Решения в бою Григоров всегда принимал мгновенно, почти не раздумывая. Он и в этот раз не изменил своему правилу, посчитав, что есть только один спасительный выход из почти безнадежного положения — прорваться через вражеские траншеи. Не оставляя времени на раздумье и сомнения, понимая, что всё сейчас решают короткие секунды, выдернул шашку, плашмя ударил ею по крупу своего коня, посылая его вперед, и встречный ветер откинул полу белой черкески, словно крыло.
Назад Григоров не оглядывался, он был уверен: никто не отстанет. Глухой топот конских копыт слышался за спиной. Рассыпавшись жиденькой лавой, на самом подходе к траншеям, разведчики разом, будто из одной огромной глотки, выкинули страшный, пугающий крик, оглушая самих себя и коней гибельным отчаянием. Василий, не выпуская из глаз белую черкеску Григорова, чуть привстав на стременах, орал вместе со всеми, срывая голос, и шашка в его руке наливалась неудержимой силой.
Заполошные крики на чужом языке, беспорядочное щелканье затворов и разнобойные выстрелы, бьющие почти в упор, — мимо, мимо… Со вздернутой вверх лопатой, откидывая ее далеко за голову, возник, словно вынырнув из-под земли, рослый немец, и Василий, даже не наклоняясь с седла, с такой силой рубанул шашкой, что успел еще увидеть, как рука противника, отсеченная по локоть, катится по зеленой траве, брызгая темной кровью.
Но уже прицельней стучали выстрелы, длинной очередью ударил пулемет, и на спине Григорова, на белой черкеске, вдруг распустился кровавый цветок. Василий едва успел придержать командира, на полном скаку перехватил повод его коня и, продолжая срывать голос в неистовом крике, гнал и гнал вперед — коней и самого себя.

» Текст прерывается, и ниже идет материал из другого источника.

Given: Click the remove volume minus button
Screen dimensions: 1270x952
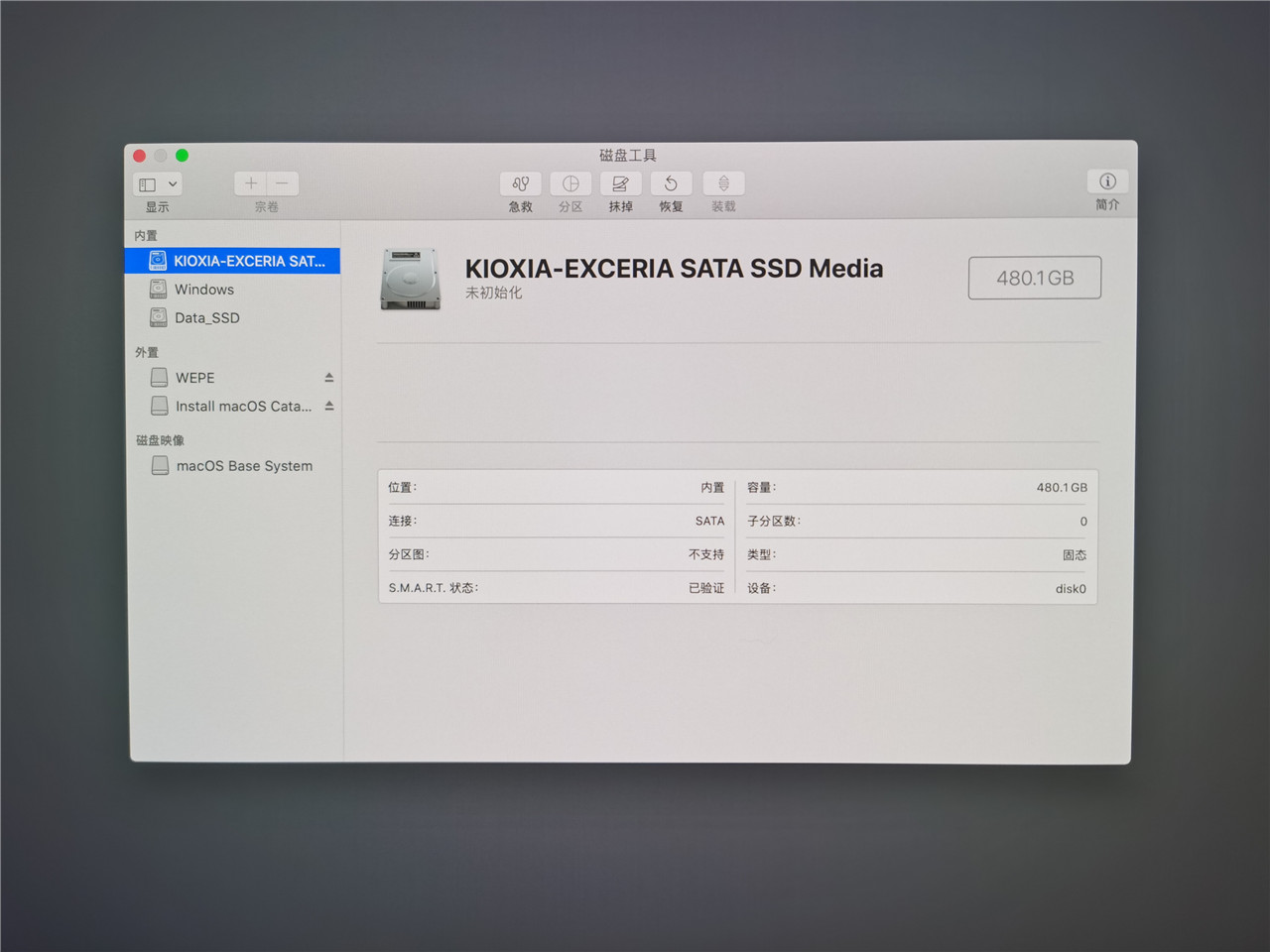Looking at the screenshot, I should tap(282, 183).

Одолеть траншеи, перескочить через нейтральную полосу и добраться до своих удалось только пятерым разведчикам. Григоров лежал на руках у Василия и тяжело хрипел, выбулькивая из горла густую кровь, но все-таки успел сказать, прежде чем санитары положили его на носилки и унесли:
— Конев… не откладывай… на войне — все сразу…

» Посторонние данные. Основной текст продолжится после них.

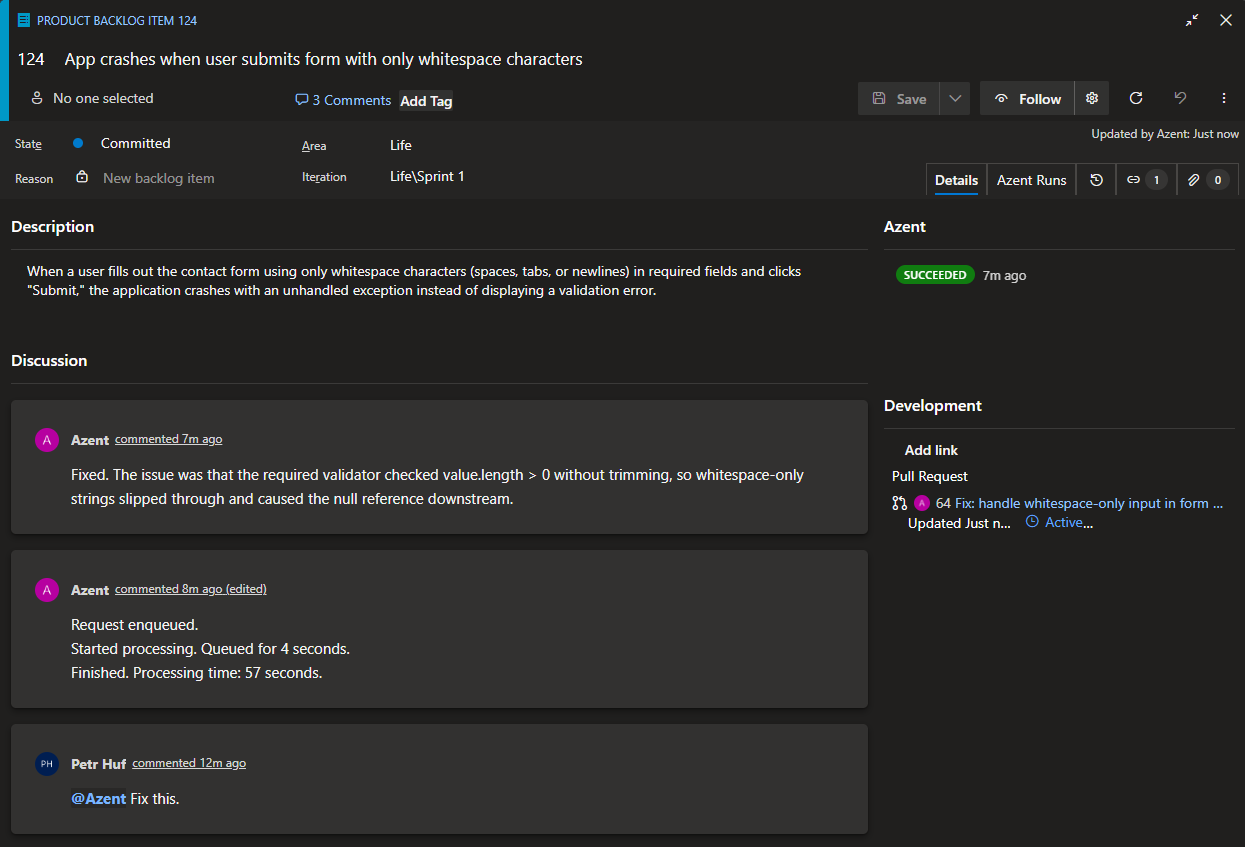Switch to the Azent Runs tab
Viewport: 1245px width, 847px height.
pos(1031,180)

Вечером при свете костра Василий написал письмо, на следующий день со строгим наказом отдал его в руки писарю и в тот же день, возвращаясь из штабной землянки, запоздало услышал свистяще-шелестящий звук «чемодана[2]», рухнул на землю, и ему показалось, что она перед ним легко расступилась, охотно принимая в свое холодное нутро.
8Голос был негромкий, тягучий и звучал так, словно не песня пелась, а говорились на ухо жалостливые слова, не требующие никакого иного отзыва, кроме одного — сочувствия:
Близ самой австрийской границыУщелье в Карпатских горах.Там рвутся шрапнели, снаряды,И землю взрывает там газ.Опять пойдем в битву мы смело,И Божия Мать нас храни,Врага мы проколем штыкамиВо славу родимой земли.

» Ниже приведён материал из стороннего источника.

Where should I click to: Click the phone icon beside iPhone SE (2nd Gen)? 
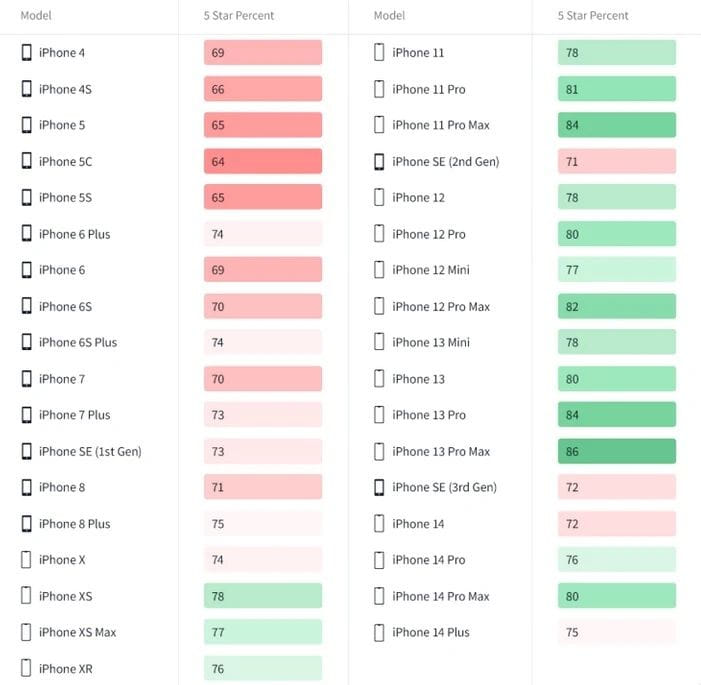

Песня время от времени повторялась, и скоро Василий выучил ее наизусть. Не в силах поднять глаз, замотанных толстой повязкой, не в силах говорить, потому что язык не подчинялся ему, он мог только шевелить пальцами рук и безмолвно повторять печальные строчки:
А дома отец во кручине,И с ним пригорюнилась мать.Читают газету про битвуИ хочут про сына узнать,Что сын ваш убитый на полеИ кости в долину вросли.Никто той могилы не знаетЗащитника русской земли.
Долго и трудно возвращался он в реальную жизнь после тяжелой контузии. Тело его, распластанное на госпитальной койке, казалось неродным, как неудобная одежда с чужого плеча, и хотелось ударить самого себя, чтобы встрепенуться, хоть ненадолго ощутить свободу движения, но руки были неподвижными, и лишь слух, вернувшийся к нему совсем недавно, улавливал:
А дома жена молодаяСклонилась над малым дитемИ горько слезу проливает,И помнит о муже своем.Какой он был храбрый, веселый,Когда он прощался со мной,Теперь лежит камень тяжелыйНавеки на сердце моем.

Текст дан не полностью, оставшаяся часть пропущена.